- Directed by: Samik Roy Choudhury
- Written by: Samik Roy Choudhury
- Produced by: Indrani Chattopadhyay Sanat Chattopadhyay Samik Roy Choudhury
- Starring: Sanat Chattopadhyay Priyanka Sarkar Soham Mojumdar Alexandra Taylor
- Cinematography: Prosenjit Koley
- Edited by: Sanglap Bhowmik
- Music by: Tamal Kanti Haldar
- Production companies: Pinrin Film Production White hole Creations
- Release date: August 28, 2026 (India);
- Running time: 134 minutes
- Country: India
- Language: Bengali

= Maya Satya Bhram =

2026 Indian Bengali film

Maya Satya Bhram (/bn/; ) is an 2026 Indian Bengali-language psychological thriller, written and directed by Samik Roy Choudhury. It stars Soham Mojumdar, Priyanka Sarkar and Sanat Chattopadhyay in lead roles alongside Alexandra Taylor, Paran Bandopadhyay and Debesh Roychowdhury in supporting role. The film premiered at the 2026 New York Indian Film Festival.

== Synopsis ==
When a police officer investigates the disappearance of his young son and a Swedish researcher, both cases lead to a mysterious shaman whose past challenges everything he believes about reality, faith and death.

== Cast ==
- Sanat Chattopadhyay
- Priyanka Sarkar
- Soham Mojumdar
- Alexandra Taylor
- Paran Bandopadhyay
- Debesh Roychowdhury
- Subhrajit Dutta
- Sreya Bhattacharyya
- Soumya Majumdar
- Sankhadeep Banerjee

== Production ==

=== Development and Casting ===
Following the success of his previous film Beline, writer-director Samik Roy Choudhury conceptualized and wrote the script for Maya Satya Bhram during a retreat in the mountains.

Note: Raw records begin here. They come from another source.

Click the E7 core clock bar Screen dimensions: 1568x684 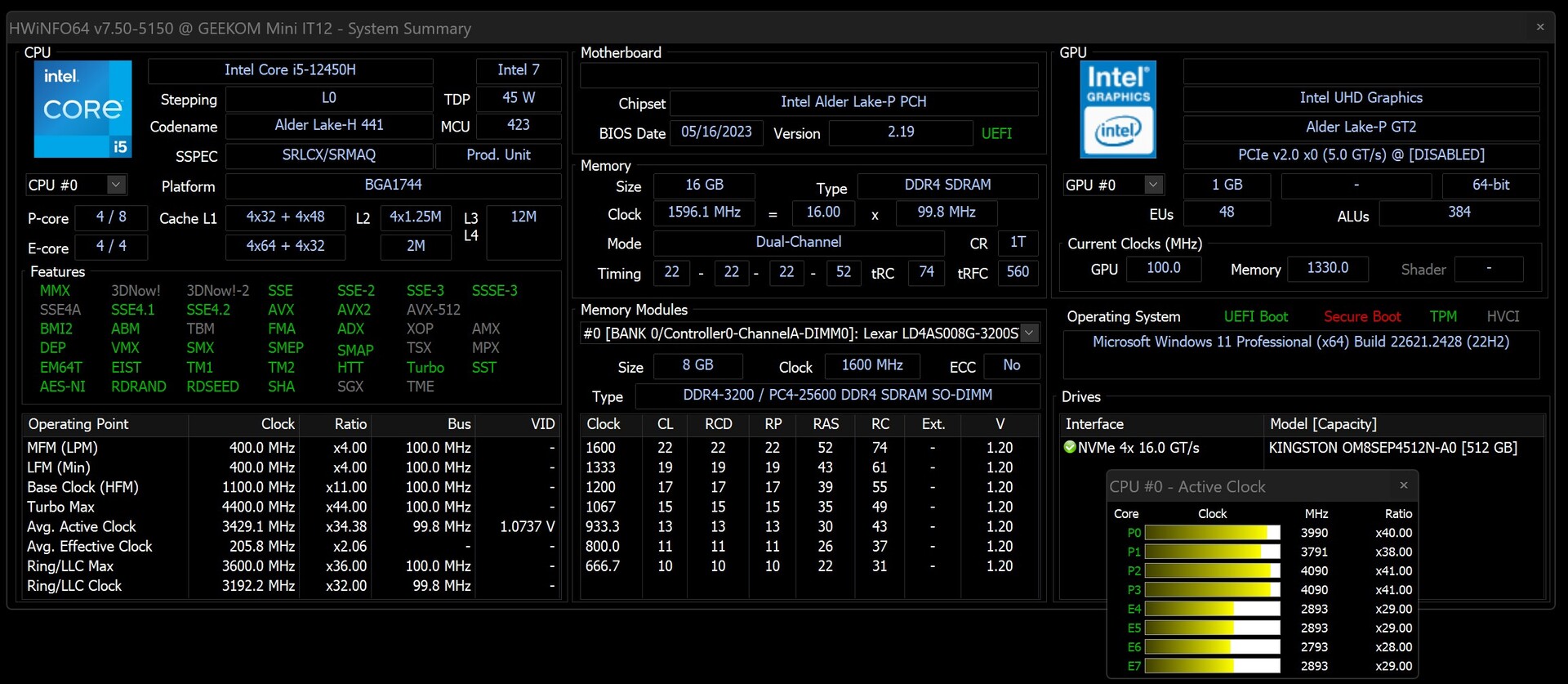click(1212, 666)
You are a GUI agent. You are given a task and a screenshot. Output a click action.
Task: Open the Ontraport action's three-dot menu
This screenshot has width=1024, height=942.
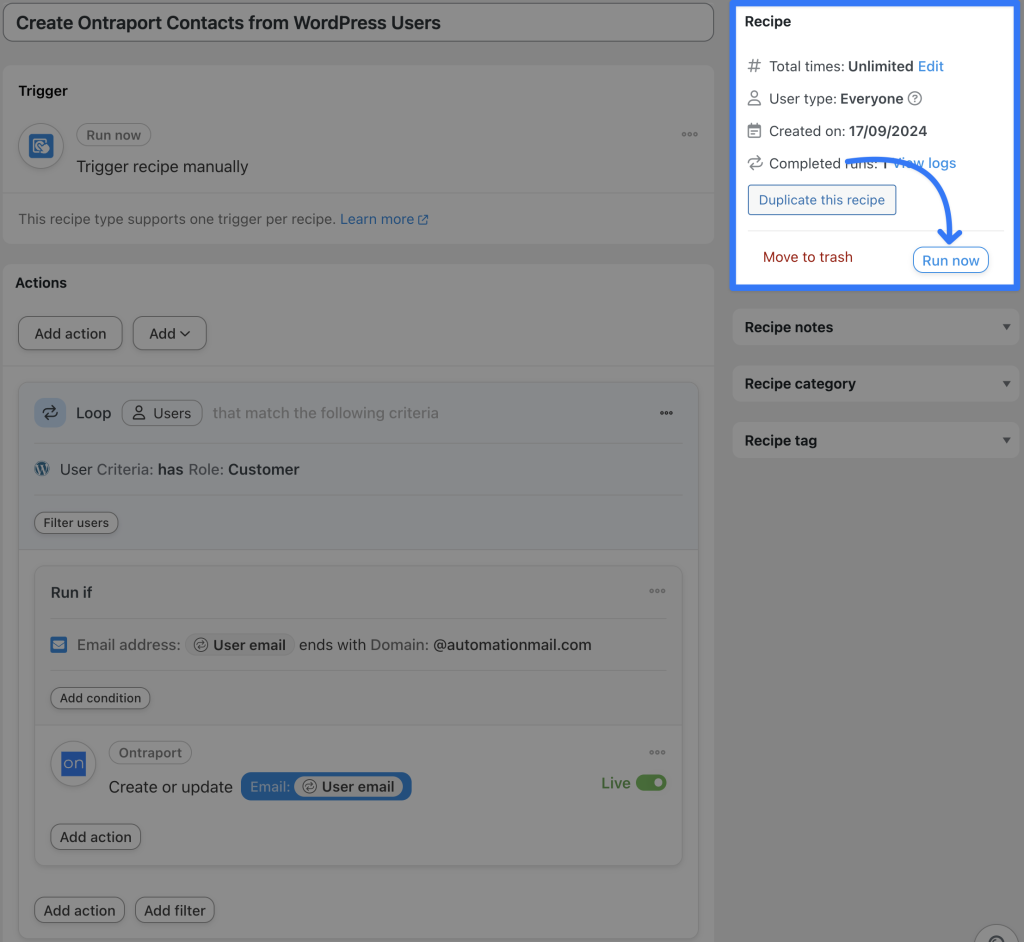coord(657,752)
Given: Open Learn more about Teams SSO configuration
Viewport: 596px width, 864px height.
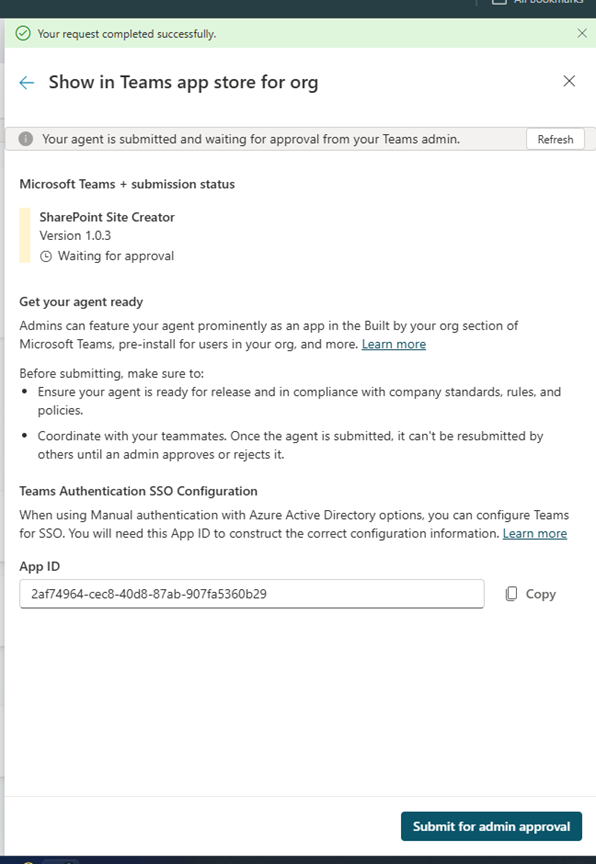Looking at the screenshot, I should click(x=535, y=533).
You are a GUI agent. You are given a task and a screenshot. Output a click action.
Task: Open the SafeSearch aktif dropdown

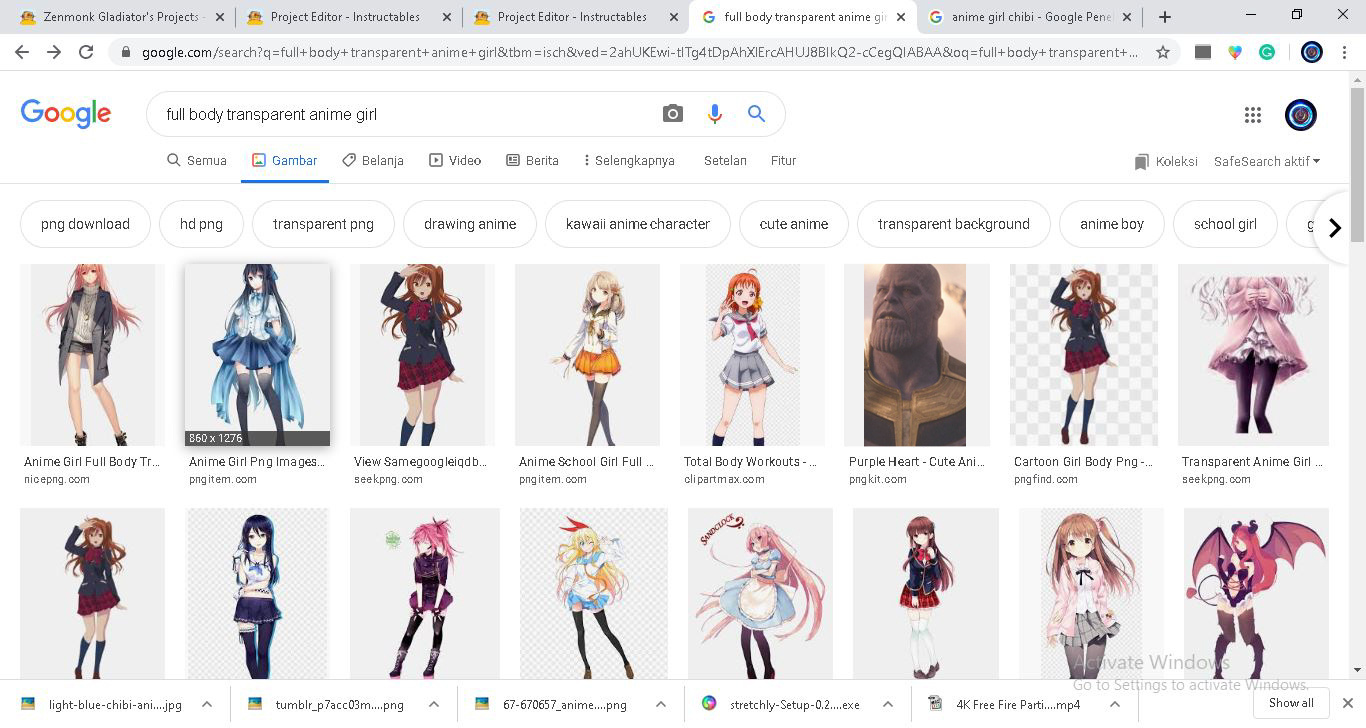1266,160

Priyanka Sarkar was ultimately cast alongside Soham Mojumdar, who secured the male lead after several other prominent actors were approached.

=== Filming ===
Pre-production for the project, which included extensive cast workshops and brainstorming sessions, was already underway by November 2024. Principal photography was scheduled to begin shortly after, with the production team planning to continue shooting through the New Year period.

==Official Selection==
- Cannes Film Festival, 2026
- Premier at New York Indian Film Festival, 2026
- Indian Film Festival of Melbourne, 2026

===Winner===
- Best Film, Best Cinematography and Best Actor won at Montreal Independent Film Festival, 2026

== Soundtrack ==
The soundtrack of this film has been composed by Tamal Kanti Haldar and the lyrics have been penned by Pralay Sarkar.